Issue 18 . Winter 2005
Rookie to Raunchy
This is the story of how Bubbles (Iris) Ashdown joined the Army and started her fifty year love affair with the Brighton gay scene. Taken from an interview conducted a few months before her death in 1993.
"My date of birth was 25th June 1925 but according to the Army I was born 25th June 1923. I had to add two years to join the Army. I had my first affair with a girl at twelve. Her name was May - I met her at school, she was a bit older than me. My Grandfather put me to quite a nice private school but in 1941 I decided there was no future for me in Brighton because I was born illegitimate, which was very unfortunate, and everyone started asking questions, you see. So I thought the only answer was that May and I would join the Army so we both went up and volunteered at Waterloo Place. Unfortunatley, May had been in the Territorials - she was exservice and it was my first time in, so she never went to the same place as me. I went to Norton Barracks in Worcestershire and then to Donnington on the Welsh Borders."
Bubbles soon after she'd joined up in her ATS (Auxiliary Territorial Service) uniform, possibly on Ditchling Road where she lived.
"I had my first charge in the Army, then. We used to march two miles to work at the depot and we had no refreshments so I used to take myself a couple of big bits of bread and marg and jam and put them in my steel helmet. And then one day a new officer came, a Miss Peach, she was a second lieutenant. In those days you weren't under military law so she was called 'Miss' and she was what was called PAD officer, which was Passive Air Defence. And she rode this bloody bicycle and she called out, "Gas!", which meant we had to do the drill: swing your gas mask round, put your gas mask on - of course, I had a jam sandwich in it, didn't I? Up on a charge, 'Stealing Army Rations'. I lost two days' pay and I was confined to barracks. But to me it was all exciting, I was only sixteen, it was thrilling, you see."

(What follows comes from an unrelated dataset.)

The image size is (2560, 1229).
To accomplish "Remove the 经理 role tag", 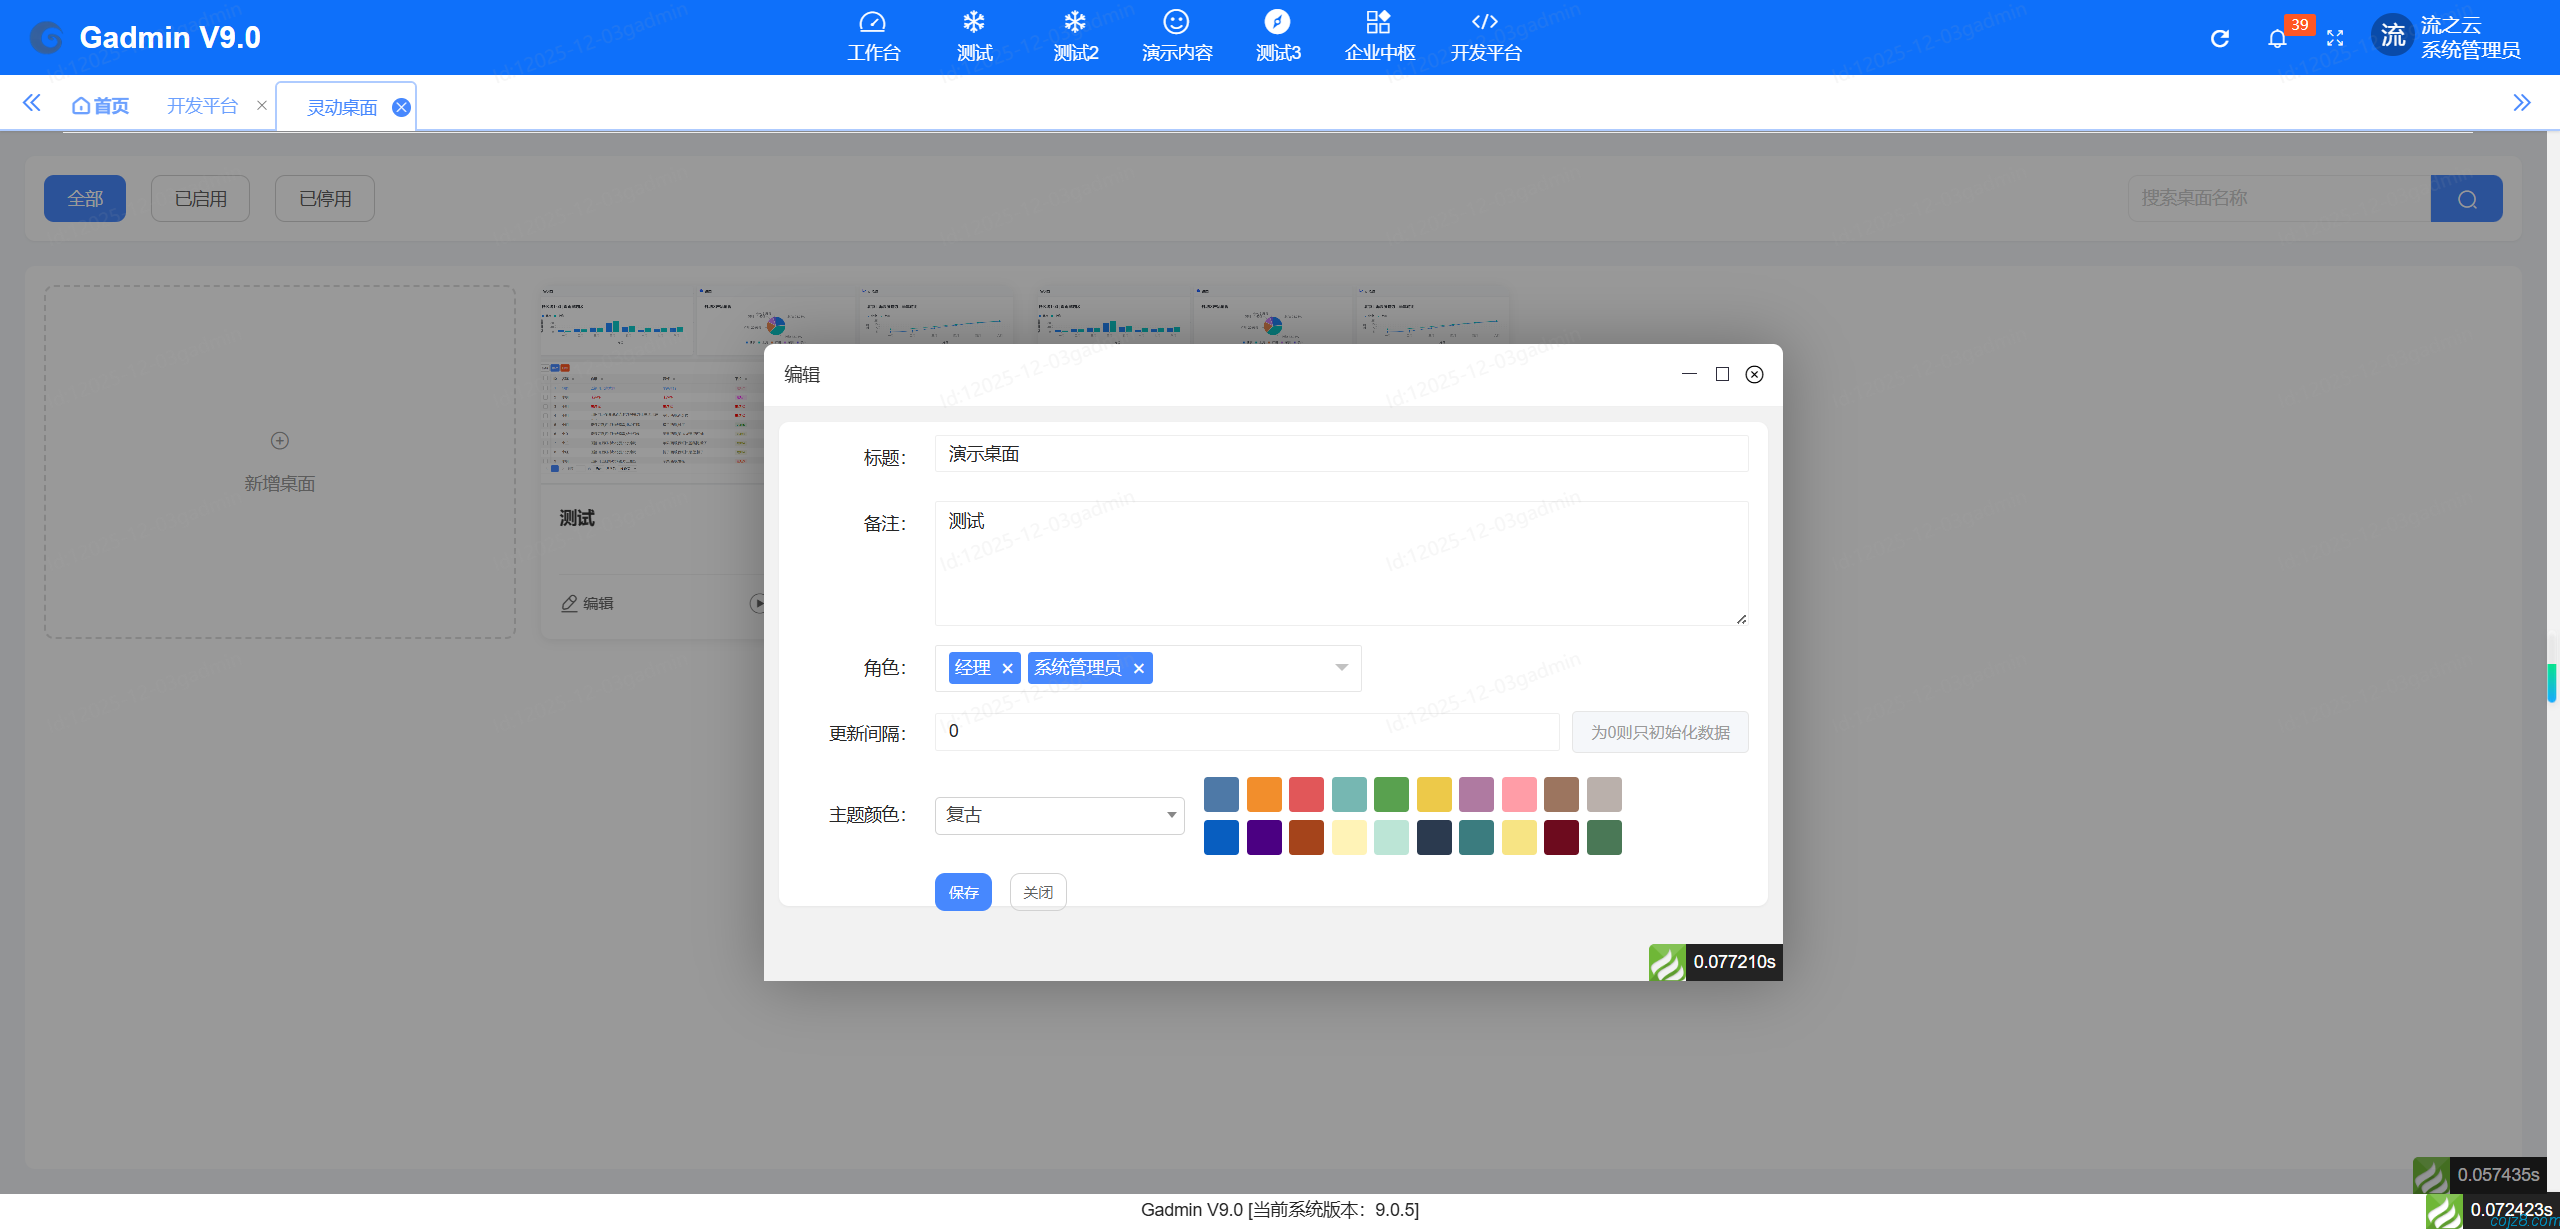I will tap(1008, 668).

"I knew I liked women but it wasn't an important issue. I didn't analyse it, I didn't think, 'Oh dear, I'm a lesbian - Oh Dear God, help me' - you know. It was just one of those things. It was part of life. I was just a person. But in the Army I was illegal, so I kept my nose clean. About 1943 or '42, I did have a little affair with an assistant adjutant at a women's camp. If we'd been caught, it would have been very, very nasty."
"Soon after the war I got stationed in Brighton - Tower House on Preston Road, which was rather lovely, with a transport company. Coming to Brighton was like a new world - Brighton was different. I remember the Marine Hotel, which not many do. It was on the seafront. Bill Lloyd - of course a woman - used to run the downstairs. I found it because I got friendly with a girl - I didn't know if she was queer but turned out afterwards she was. We went walking one night, saw this couple of butch types and we followed them and they went down this basement at this Marine Hotel. And it was fabulous - remember it's been wartime and everything's been rather austere - and there's this beautiful velvet and chandeliers. I couldn't believe it. It was full of lesbians - charming, well-dressed women, some in bowties and some feminine. And they fawned over me! I was very young, having joined the Army at fifteen and war ended in 1945. For me it was a new thing. It was fantastic!"
"There weren't many clubs at that time, the Marine Hotel was the main scene. Pigott's was a pub in St James's Street. There'd be a woman called Dolly that used to play the piano and it was queer, it was a queer pub, so I felt right there."
"You used to get soldiers coming in and they used to start a fight with the queer boys. I remember some of the soldiers would come in quite friendly, you know and of course there was always a good sing-song night there. There was a girl called Laurie and Laurie was a big butch lesbian. She would sing Nature Boy. She'd got a good voice. And the soldiers didn't mind her singing, although she was very butch, all collar and tie, you know, the works. And then there was this very camp queen, and he was so camp that one day a soldier took a poke at him - 'cause he was too obvious: 'Dahling' and all that. I used to intervene, very nicely, 'cause I was quite diplomatic in those days. I wasn't in uniform but I would talk the Army jargon. I got friendly with the queer boys because they were illegal and I was illegal. I was twenty-five years in the Army."
Marine Hotel on the corner of Marine Parade and Broad Street in 1947.